Used to could. Now there’s a good old-fashioned Southern expression for you. Old coots that are my age use it talk about past glories.
“Can you ride a bicycle?” a buddy might ask.
“Sure,” you might reply.
“I mean while standing on the seat and whistling ‘Dixie,’” your pal might ask.
And you say, “I don’t know, but I used to could,”
Or maybe it’s “I used to could work on a car and fix just about anything that went wrong with it, but now they’ve made them so dad-blamed complicated. I don’t think they want folks working on cars any more.”
Used to could.
I can’t run with the big dogs at night anymore — but I used to could.
Great Southern term. Descriptive. To the point. Colorful. Everybody knows exactly what you mean, and you’ll know what I mean when I say, “America used to could go to the moon.”
That’s right. Used to could.
I visited the Johnson Space Center in Houston this week. You know, Mission Control and “Houston, we’ve got a problem,” not to mention, “Houston, Tranquility Base. The Eagle has landed.”
You should go sometime. It’s great. You can see actual space vehicles, from the Redstone rockets that launched the early astronauts just beyond the Earth’s atmosphere to the massive Saturn Five that propelled the first Americans to the moon. You can also see a Mercury capsule, a Gemini space vehicle and a lunar landing module.
You can touch a moon rock, if you want to, and have your picture made standing behind the very podium that JFK stood behind in 1961 when he announced to the world that the United States of America would put a man on the moon and bring him home safely before the decade was out — not because it is easy, but because it is hard.
Basically, you see, we went to the moon at the height of the Cold War just to show that we could. We went to the moon to show that our nation and her people, working within the scope of capitalism and free enterprise, could do anything we set our minds to.
Watching the films and seeing the artifacts that tell the stories of the great space pioneers — Alan Shepherd, John Glenn, Gus Grissom, Neil Armstrong, Sally Ride — and all the others, reminds us that there was a time in our not too distant past when our country could roll up our sleeves and tackle any problem, solve any riddle, overcome any malady — if we just put our collective minds to it.

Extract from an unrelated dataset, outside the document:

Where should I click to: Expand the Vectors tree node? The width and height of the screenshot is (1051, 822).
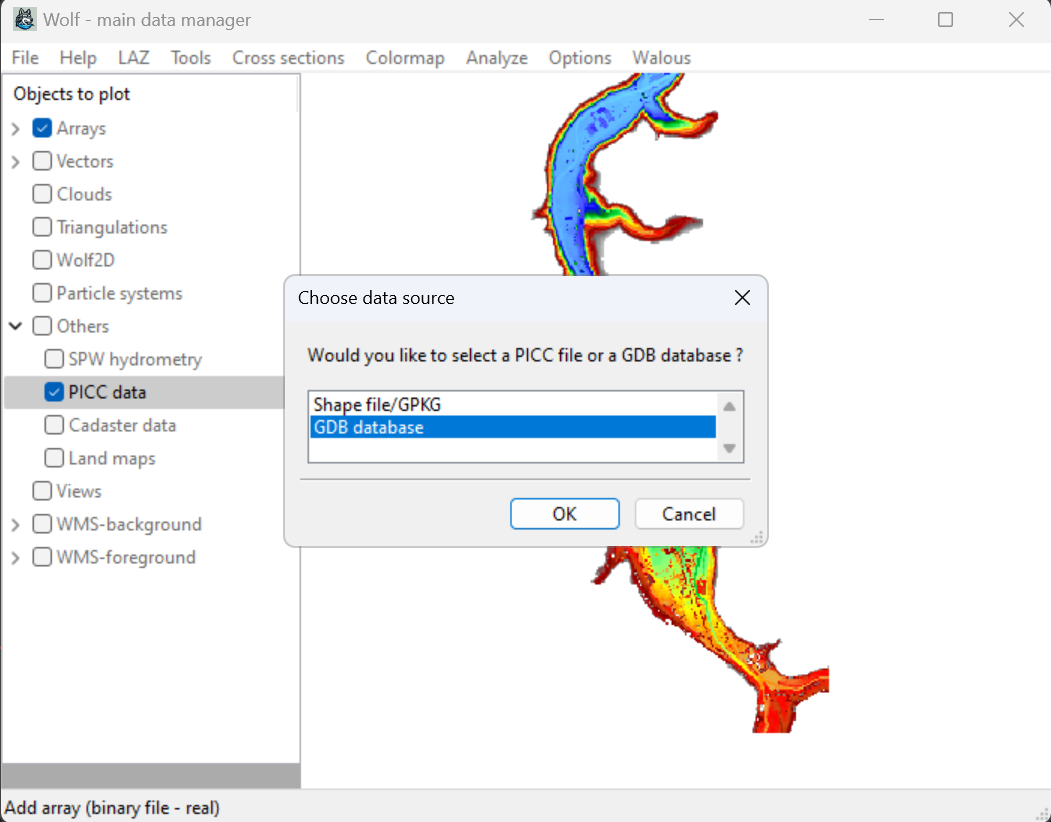click(16, 162)
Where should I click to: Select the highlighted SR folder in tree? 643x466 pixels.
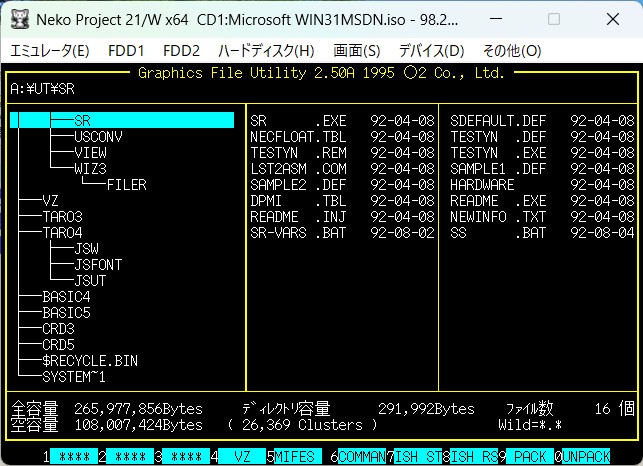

The story of space exploration is the story of mathematicians and engineers; the story of construction workers and inventors and, of course, the story of risk-takers. Every time I see one of the tiny capsules that Alan Shepherd and his contemporaries sat in, knees under chin, waiting to be thrown from Earth’s gravity, I wonder what must have gone through each person’s mind as he sat there during the countdown procedure.
It will take your breath away to stand beside an actual Saturn V rocket and then see the relatively miniscule vehicle that three people used as their ride to the moon. Four of us thought we were cramped as we drove my Dodge Caravan across Texas.
The story of space exploration is the story of that awful fire that claimed the lives of three of our finest on Apollo 1, and it is the story of triumph as Neil Armstrong made that “one small step for man.”
It is the story of pride. In Mission Control today hangs an American flag that has flown on the moon twice — in Apollo 11, the first mission in which Americans walked on the moonl, and Apollo 17, the last.
And, yes, the story of space exploration is the story of political infighting. Did you ever wonder why the people controlling the flights are in Texas and the folks flying are in Florida? It’s because President Lyndon Johnson wanted them in Texas.
Yes, they tell an inspiring story at the Houston Space Center — a story of a time when America and Americans could accomplish anything. And they do it in an entertaining way. They have hired the Walt Disney Company to run the tourist part of the program. Talk about a stroke of genius! Maybe we should put Disney in charge of other aspects of our government. After all, we already have a Mickey Mouse administration and a Goofy vice president.
Big sigh here.
Oh, well. Too many Americans nowadays seem to be more interested in what their country can do for them than what we, together, can do as a country. I’m afraid JFK’s vision of a different America has gone the way of manned space flight — which is about to be grounded.
America used to could go to the moon. Now we can’t even stop an oil leak in the Gulf of Mexico. Bob Dylan was right. The times are changing. I’m just not sure they are changing for the better.